======== Document segment

There was a statement. The song itself, the song "O" is living with the fear that what happened with "Apple Heart" would happen again.

Interesting. When I was asking the question I had no idea that they were inextricably linked.
They are. I'm with…I've been with this wonderful man for over five years now and I adore him. Things are going supremely well. He's an incredible light in my life and there is the damaged part of me that will, in one way or another, for probably the rest of my life see a good thing as "Oh, this might be something that I can totally fuck up somehow" or that will just somehow just explode in my face and I'll be like "Well, here I go again!" The song "O" is tying-in with the mythology of the album "Rattle Rattle" where it all takes place on the last day of existence. This is a situation where I have an argument with my spouse, he leaves and the argument is never resolved because the end of the world occurs and that's it. There is no resolution. It's left with that. That is like a nightmare scenario for me.

================

### Apply what you read
1. Repeat the interview about the song "O" word for word, starting with "They are. I'm" and going on through "scenario for me.".
2. Write what comes next in the interview about the song "O", picking up after its last sentence.

======== Stored data

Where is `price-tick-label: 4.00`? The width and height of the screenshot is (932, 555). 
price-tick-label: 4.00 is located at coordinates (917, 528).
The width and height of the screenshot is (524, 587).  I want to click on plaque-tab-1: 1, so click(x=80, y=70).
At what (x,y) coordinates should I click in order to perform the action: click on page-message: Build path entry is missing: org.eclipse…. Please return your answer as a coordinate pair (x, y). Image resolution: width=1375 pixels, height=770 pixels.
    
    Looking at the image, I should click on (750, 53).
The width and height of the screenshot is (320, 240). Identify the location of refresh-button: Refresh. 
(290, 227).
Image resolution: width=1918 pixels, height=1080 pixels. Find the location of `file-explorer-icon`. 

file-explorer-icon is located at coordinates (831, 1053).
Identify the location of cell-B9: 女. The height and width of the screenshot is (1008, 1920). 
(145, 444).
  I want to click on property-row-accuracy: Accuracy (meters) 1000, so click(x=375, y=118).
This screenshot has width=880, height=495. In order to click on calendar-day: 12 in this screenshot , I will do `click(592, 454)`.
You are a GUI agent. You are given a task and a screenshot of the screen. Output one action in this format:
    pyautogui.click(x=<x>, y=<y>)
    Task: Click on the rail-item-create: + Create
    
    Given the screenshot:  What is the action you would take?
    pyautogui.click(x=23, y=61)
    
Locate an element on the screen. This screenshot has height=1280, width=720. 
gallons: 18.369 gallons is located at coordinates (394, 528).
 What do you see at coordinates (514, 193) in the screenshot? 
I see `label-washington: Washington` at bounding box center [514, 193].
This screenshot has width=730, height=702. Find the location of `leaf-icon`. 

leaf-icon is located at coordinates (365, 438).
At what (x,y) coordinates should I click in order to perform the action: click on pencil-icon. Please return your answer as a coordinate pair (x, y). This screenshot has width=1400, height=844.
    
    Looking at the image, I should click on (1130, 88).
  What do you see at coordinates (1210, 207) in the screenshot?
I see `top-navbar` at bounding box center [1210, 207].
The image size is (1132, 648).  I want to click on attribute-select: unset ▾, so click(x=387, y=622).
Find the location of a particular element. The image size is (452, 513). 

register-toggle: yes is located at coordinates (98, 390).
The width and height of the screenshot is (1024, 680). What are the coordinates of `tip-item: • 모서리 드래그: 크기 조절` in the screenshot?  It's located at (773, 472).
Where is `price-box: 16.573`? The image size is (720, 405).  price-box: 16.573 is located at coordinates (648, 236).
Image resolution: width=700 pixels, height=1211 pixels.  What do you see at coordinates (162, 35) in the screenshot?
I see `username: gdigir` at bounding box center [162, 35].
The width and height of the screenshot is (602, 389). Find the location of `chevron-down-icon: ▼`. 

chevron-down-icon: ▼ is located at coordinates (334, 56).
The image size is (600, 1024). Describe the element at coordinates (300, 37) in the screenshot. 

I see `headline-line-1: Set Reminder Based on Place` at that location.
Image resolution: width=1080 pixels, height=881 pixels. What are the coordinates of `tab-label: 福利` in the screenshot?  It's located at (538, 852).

================

### Answers for the exercise
1.
They are. I'm with…I've been with this wonderful man for over five years now and I adore him. Things are going supremely well. He's an incredible light in my life and there is the damaged part of me that will, in one way or another, for probably the rest of my life see a good thing as "Oh, this might be something that I can totally fuck up somehow" or that will just somehow just explode in my face and I'll be like "Well, here I go again!" The song "O" is tying-in with the mythology of the album "Rattle Rattle" where it all takes place on the last day of existence. This is a situation where I have an argument with my spouse, he leaves and the argument is never resolved because the end of the world occurs and that's it. There is no resolution. It's left with that. That is like a nightmare scenario for me.

2.
Ultimate lack of closure.
Ultimate lack of closure. Completely, and that is a nightmare scenario in my head. I put it down in the form of a song. The video itself is actually very much related to him as well.

Is he in the video?
No. He would never. He's behind the scenes. He does not want to be a part of it and I think we are all the better for it as a couple. (Laughs). But he's incredibly nurturing of my creativity, incredibly patient human being and also very accepting of who I am and who I've grown into as a person as a consequence of my creativity and with that is a very deep comfort in my sexuality and fantasies that I have. This was very much a fantasy that I wanted to present visually. Sometimes we look in the mirror and we see ourselves as something that we're not, in an apparent sense to the world and we have fantasies and we do it in the bathroom we do it when we are home alone and...

Or just anywhere in your head, driving around, or anywhere.
Anywhere in your head, you crank up the radio in your car and you...

Morph into somebody else.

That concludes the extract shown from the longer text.